Art Director (magazine) was an American monthly periodical devoted to commercial art, advertising, illustration, typography, and visual communication that operated primarily in the mid‑20th century. It served as an industry organ and creative showcase, documenting shifts in graphic design, illustration, and advertising practice while connecting major practitioners, agencies, and cultural institutions. The magazine recorded the careers of leading figures in illustration, corporate identity, and magazine art direction during an era that included the Great Depression, World War II, and the postwar advertising boom.

History

Launched in 1930 in New York City, the magazine emerged amid contemporaries such as Art in America, Communication Arts, Print, Graphis, and The Studio. Early editorial direction engaged figures associated with Chrysler Building era commercial commissions and with agencies like J. Walter Thompson and McCann Erickson. During the 1930s and 1940s it covered collaborations between illustrators working for The Saturday Evening Post, Collier's Weekly, Harper's Bazaar, and advertising clients including General Electric, Coca-Cola, Ford Motor Company, and Procter & Gamble. World War II coverage intersected with matters involving United States Office of War Information, poster artists linked to Norman Rockwell, and wartime propaganda efforts connected to Office of Strategic Services. Postwar years saw the magazine document the rise of modernist designers influenced by Bauhaus, émigré practitioners around Gebrauchsgrafik movements, and agencies such as Leo Burnett and Young & Rubicam. By the 1960s and 1970s it responded to cultural shifts alongside publications like Life (magazine), Esquire, Vogue, and the creative revolutions associated with figures at Push Pin Studios and Saul Bass. Declining ad revenues and consolidation in publishing contributed to its cessation in 1978, in a market increasingly dominated by trade journals, academic discourse at Cooper Union, and professional organizations such as the Society of Illustrators and Professional Association for Design.

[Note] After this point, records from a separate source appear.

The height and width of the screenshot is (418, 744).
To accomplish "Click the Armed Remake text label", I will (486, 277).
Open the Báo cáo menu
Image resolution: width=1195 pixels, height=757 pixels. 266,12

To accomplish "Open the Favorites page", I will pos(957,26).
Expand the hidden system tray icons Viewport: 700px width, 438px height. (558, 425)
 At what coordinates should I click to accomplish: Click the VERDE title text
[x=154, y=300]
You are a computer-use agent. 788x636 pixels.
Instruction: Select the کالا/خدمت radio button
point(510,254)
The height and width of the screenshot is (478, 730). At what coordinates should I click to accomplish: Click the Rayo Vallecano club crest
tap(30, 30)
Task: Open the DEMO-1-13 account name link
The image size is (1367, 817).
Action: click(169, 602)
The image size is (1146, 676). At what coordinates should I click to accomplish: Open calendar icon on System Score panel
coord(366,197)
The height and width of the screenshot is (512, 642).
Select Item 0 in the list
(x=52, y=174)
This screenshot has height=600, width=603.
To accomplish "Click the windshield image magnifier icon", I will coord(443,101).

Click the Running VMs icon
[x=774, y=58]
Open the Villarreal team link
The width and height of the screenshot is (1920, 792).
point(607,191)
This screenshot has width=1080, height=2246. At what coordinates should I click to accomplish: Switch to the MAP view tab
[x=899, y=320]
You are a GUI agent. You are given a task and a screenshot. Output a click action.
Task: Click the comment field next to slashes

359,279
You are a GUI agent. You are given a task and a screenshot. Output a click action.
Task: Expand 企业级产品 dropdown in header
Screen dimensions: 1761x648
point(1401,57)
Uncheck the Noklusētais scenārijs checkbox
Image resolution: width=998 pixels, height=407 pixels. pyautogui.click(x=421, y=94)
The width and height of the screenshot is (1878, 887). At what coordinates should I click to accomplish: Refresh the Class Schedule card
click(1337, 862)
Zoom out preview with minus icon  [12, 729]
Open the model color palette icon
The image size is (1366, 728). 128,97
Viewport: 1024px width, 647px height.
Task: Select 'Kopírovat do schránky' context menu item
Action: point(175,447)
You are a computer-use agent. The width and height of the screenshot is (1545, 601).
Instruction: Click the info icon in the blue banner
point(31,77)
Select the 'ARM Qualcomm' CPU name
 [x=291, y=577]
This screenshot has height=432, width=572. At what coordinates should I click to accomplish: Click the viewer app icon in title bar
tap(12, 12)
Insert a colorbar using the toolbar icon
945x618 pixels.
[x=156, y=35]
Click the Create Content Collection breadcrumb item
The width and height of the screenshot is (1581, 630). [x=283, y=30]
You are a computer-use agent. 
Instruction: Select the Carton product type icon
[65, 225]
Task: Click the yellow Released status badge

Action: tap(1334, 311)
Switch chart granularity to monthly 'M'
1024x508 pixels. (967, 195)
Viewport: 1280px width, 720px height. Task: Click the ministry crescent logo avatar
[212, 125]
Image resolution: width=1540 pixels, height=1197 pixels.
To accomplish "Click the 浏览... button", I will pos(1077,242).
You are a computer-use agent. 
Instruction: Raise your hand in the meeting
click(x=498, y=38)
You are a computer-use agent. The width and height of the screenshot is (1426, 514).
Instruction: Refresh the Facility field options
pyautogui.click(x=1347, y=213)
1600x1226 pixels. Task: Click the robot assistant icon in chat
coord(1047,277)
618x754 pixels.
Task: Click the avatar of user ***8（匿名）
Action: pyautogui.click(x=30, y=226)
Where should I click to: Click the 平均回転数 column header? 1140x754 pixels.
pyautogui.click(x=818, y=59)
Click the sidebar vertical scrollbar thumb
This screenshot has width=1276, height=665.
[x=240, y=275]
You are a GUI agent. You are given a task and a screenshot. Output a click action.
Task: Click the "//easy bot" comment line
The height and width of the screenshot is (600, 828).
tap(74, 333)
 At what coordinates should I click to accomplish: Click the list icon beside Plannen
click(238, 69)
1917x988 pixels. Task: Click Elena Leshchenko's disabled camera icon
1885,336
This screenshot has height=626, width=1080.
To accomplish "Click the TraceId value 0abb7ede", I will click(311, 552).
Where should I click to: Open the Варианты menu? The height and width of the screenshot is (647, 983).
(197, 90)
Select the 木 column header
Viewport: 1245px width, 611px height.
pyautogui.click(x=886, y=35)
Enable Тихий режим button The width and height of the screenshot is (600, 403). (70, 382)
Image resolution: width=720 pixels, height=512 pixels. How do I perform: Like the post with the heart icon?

Editorial Profile and Content

The magazine combined critical essays, portfolio spreads, technical how‑tos, and industry news. Regular departments examined advertising campaigns by agencies like DDB Worldwide and BBDO, craftsman profiles of illustrators associated with Norman Rockwell, J.C. Leyendecker, N.C. Wyeth, and typographers influenced by Jan Tschichold and Herbert Bayer. It ran case studies of corporate identity systems for clients such as IBM, AT&T, United Airlines, and Shell Oil Company, and discussed packaging work undertaken for Kraft Foods, Colgate-Palmolive, and Campbell Soup Company. Editorial pieces engaged with exhibition programs at institutions including the Museum of Modern Art, Cooper Hewitt Smithsonian Design Museum, and the Whitney Museum of American Art. The magazine also provided practical instruction on studio management, color separation techniques, photomechanical processes pioneered by firms like Eastman Kodak Company, and print production practices used by printers such as R.R. Donnelley.

Contributors and Notable Issues

Contributors ranged from celebrated illustrators and designers to agency art directors and critics. Regular bylines included practitioners connected to Milton Glaser, Paul Rand, Alexey Brodovitch, Herb Lubalin, and photographers akin to Ansel Adams and Richard Avedon. Special issues spotlighted themed portfolios: an Illustration Annual featuring artists tied to The New Yorker and Esquire, a Typography Annual showcasing work influenced by Eric Gill and Adrian Frutiger, and Advertising Annuals surveying campaigns for PepsiCo, Johnson & Johnson, and General Motors. The magazine ran interviews with studio heads from Push Pin Studios, profiles of packaging innovators at Crown Cork & Seal, and retrospectives on press work by Century Magazine veterans. Notable issues included wartime poster compilations produced with support from United States Army, midcentury modern retrospectives linked to MOMA exhibitions, and a 1968 special on psychedelic design that referenced work by Hendrix, concert poster designers associated with San Francisco venues, and countercultural publications.

Design and Visual Style

Art Director balanced large‑scale reproductions, tight editorial grids, and typographic experimentation. Layouts frequently cited precedents from Bauhaus, De Stijl, and practitioners such as Laszlo Moholy-Nagy, while also celebrating illustrative traditions rooted in American Regionalism and Ashcan School aesthetics. Photo‑essays used photographers and art directors influenced by Henri Cartier‑Bresson and Dorothea Lange to frame advertising narratives; typography columns discussed the work of foundries like Linotype and designers such as Bodoni revivalists. The magazine's cover art at times commissioned work from notable illustrators connected to Norman Rockwell School alumni and avant‑garde designers aligned with Swiss Style.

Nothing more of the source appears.